The secret to healthy ageing may lie not within stem cells themselves, but in the fragile cellular “neighbourhoods” that support them. New research from Indian scientists suggests that the gradual breakdown of these supportive environments—rather than intrinsic failure of stem cells—could be a critical driver of age-related tissue decline. This opens fresh directions for ageing research and regenerative medicine.
In a study published in Stem Cell Reports, scientists from the Agharkar Research Institute (ARI), Pune, an autonomous institute under the Department of Science and Technology (DST), have shown that support cells surrounding stem cells are far more vulnerable to ageing-related damage. When these cells deteriorate, stem cells lose their ability to survive and regenerate tissue, even if they themselves remain largely intact.
As populations age globally, understanding how tissues lose their regenerative capacity has become a scientific priority. Stem cells are central to this process because they continuously renew tissues such as skin, intestine, muscle and reproductive organs. However, the new findings challenge the long-held assumption that ageing begins within stem cells themselves.
To investigate this, the ARI team studied the ovaries of the fruit fly Drosophila melanogaster, a powerful model organism widely used in ageing and developmental biology. The focus was on germline stem cells—specialised adult stem cells that continually divide to produce eggs—and the niche cells that surround and support them.
The researchers discovered a striking contrast in how different cell types handle autophagy, the cell’s internal recycling and repair system. Germline stem cells were able to function even with very low levels of autophagy.
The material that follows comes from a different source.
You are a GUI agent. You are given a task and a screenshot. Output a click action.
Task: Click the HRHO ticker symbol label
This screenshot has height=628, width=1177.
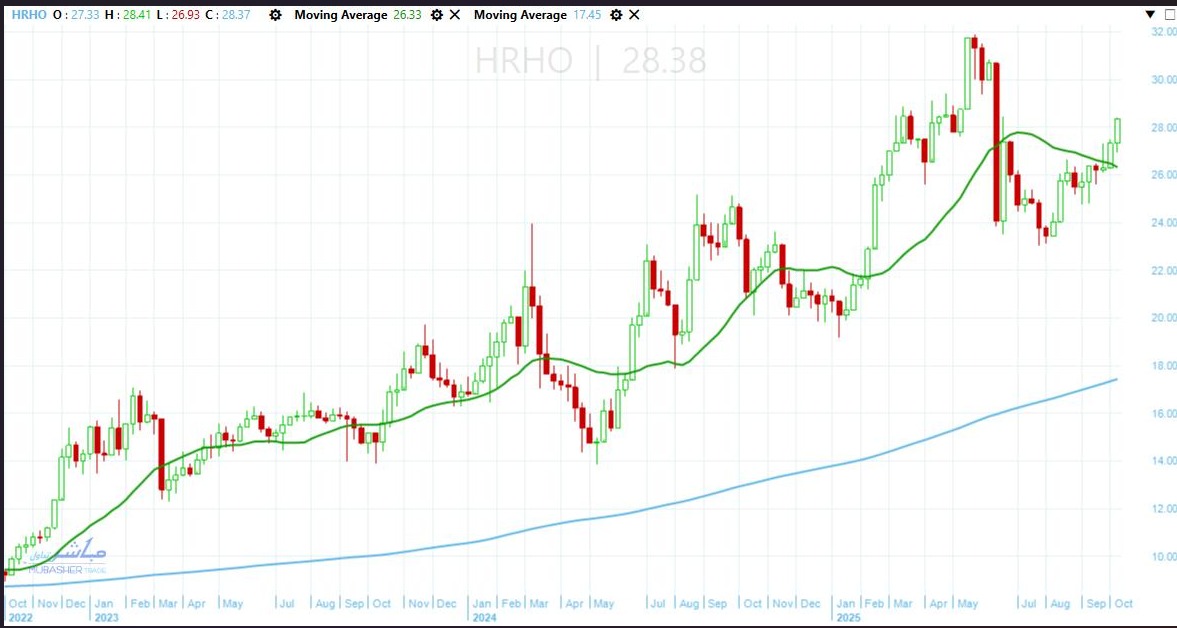28,15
In contrast, neighbouring support cells known as cap cells were critically dependent on this process for their long-term survival.
When key autophagy-related genes, including Atg1, Atg5 and Atg9, were selectively switched off in cap cells, these niche cells began to accumulate cellular damage. Over time, they lost their structural integrity and failed to provide essential biochemical signals to the stem cells. As a result, germline stem cells were gradually lost—not because they were intrinsically weak, but because their supportive microenvironment collapsed.
“These findings show that ageing in this system starts with the support cells, not the stem cells,” the researchers note. Cap cells act like caretakers, supplying constant molecular cues, particularly Bone Morphogenetic Protein (BMP) signals, that help stem cells maintain their identity and continue producing eggs. When autophagy falters in midlife, BMP signalling weakens, and the stem cells can no longer be sustained.
The study reframes ageing as a collective, ecosystem-level process rather than a purely cell-autonomous one. It highlights how the health of stem cells is tightly linked to the wellbeing of neighbouring cells, much like residents depending on the stability of their neighbourhood.
Led by Kiran Suhas Nilangekar and Dr. Bhupendra V. Shravage of the Developmental Biology Group at ARI, the work places the institute at the forefront of research into how stem cell niches age. Importantly, it demonstrates that different cell types within the same tissue have very different resilience thresholds, with support cells acting as early “weak links” that may trigger tissue decline.
Although the research was conducted in fruit flies, its implications extend far beyond. Core pathways such as autophagy and stem cell niche signalling are highly conserved across species. Similar stem cell–niche relationships exist in mammalian tissues including the intestine, skin and muscle, suggesting that protecting support cells could help preserve regenerative capacity in ageing humans, noted the researchers.
Looking ahead, the ARI team plans to explore how different cell types balance resilience and vulnerability during ageing, and whether targeted modulation of autophagy in niche cells can slow the loss of regenerative potential.